The blog previously used Simple Jekyll Search exclusively. It’s a lightweight keyword-matching library that searches against a pre-generated search.json file. This falls short when a reader searches by meaning rather than exact words. For example, a query like “how to write manuals that developers actually read” would return no results, even though several of my posts relate to that topic. The exact wording doesn’t match:

No results returned from the query "how to write manuals that developers actually read" in keyword search

Semantic search fixes this gap:

results returned from the query "how to write manuals that developers actually read" in semantic search

But adding semantic search to a blog like mine came with two main constraints. The solution had to cost nothing to run, and it couldn’t make the existing search experience worse. The rest of this post is about how I worked within both.

The first constraint: zero running cost

My blog is static.

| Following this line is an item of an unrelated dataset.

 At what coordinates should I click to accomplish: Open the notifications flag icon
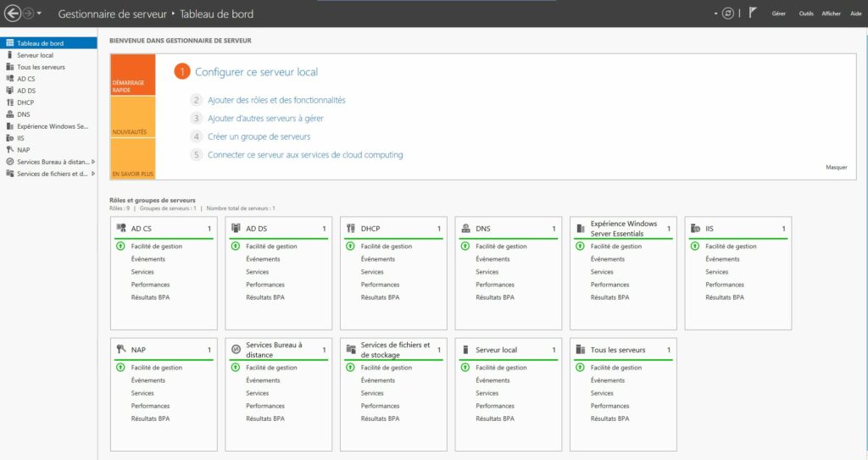[x=753, y=14]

It has no backend, no database, no paid API, and Netlify serves the files from a CDN. So any solution I picked had to stay inside that model.

The common integration approach is to route queries through a server. A small serverless function receives the query, runs it through a model, and returns ranked results. But a server, even a serverless one, brings problems. It adds infrastructure to maintain, introduces latency from cold starts, and may cost money as traffic grows. None of that fits a free, static blog.

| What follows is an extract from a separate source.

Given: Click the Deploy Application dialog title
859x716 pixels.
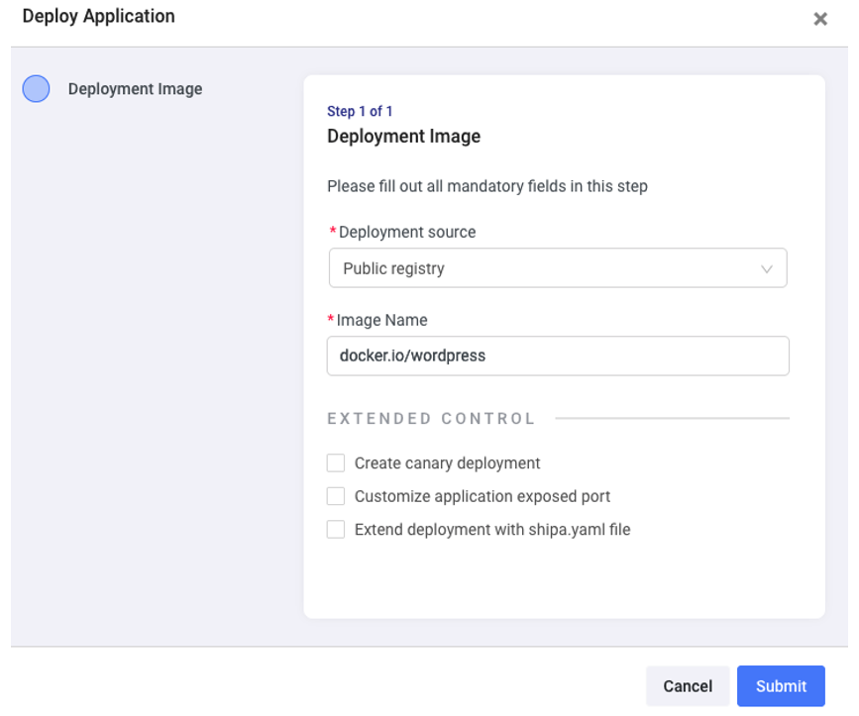Looking at the screenshot, I should pyautogui.click(x=98, y=16).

So I dropped the server idea and committed to a fully static approach. The next question was where to do the heavy work of turning text into vectors. This step is called embedding. An embedding is a list of numbers that captures the meaning of a piece of text, and you compare two embeddings to measure how similar they are.

I considered two places to do it: in the browser at runtime, or ahead of time when the site builds.

Runtime embedding means the browser downloads the model and runs it against every post before it can search. Every visitor pays that overhead on every visit. My posts rarely change between visits, so recomputing their vectors each time is wasted work. It also multiplies data transfer and computation by the number of visitors.

Build-time embedding avoids all of that. When I push a change, Netlify runs a Python script before Jekyll builds the site. The script does more than turn posts into vectors. It reads every post, but skips any marked as a draft or unpublished, so content I’ve excluded never reaches search. For each remaining post, it pulls the title, tags, and date from the frontmatter. It then strips the body down to plain text, removing headers, links, and code blocks. Next, it trims the text to a fixed length so each input stays within the model’s limits. Before embedding, it repeats the title inside the text to give title words extra weight during matching. Finally, it converts each post into a vector and writes everything to a static JSON file. Jekyll picks up that file as a static asset, and the Netlify CDN serves it at zero cost.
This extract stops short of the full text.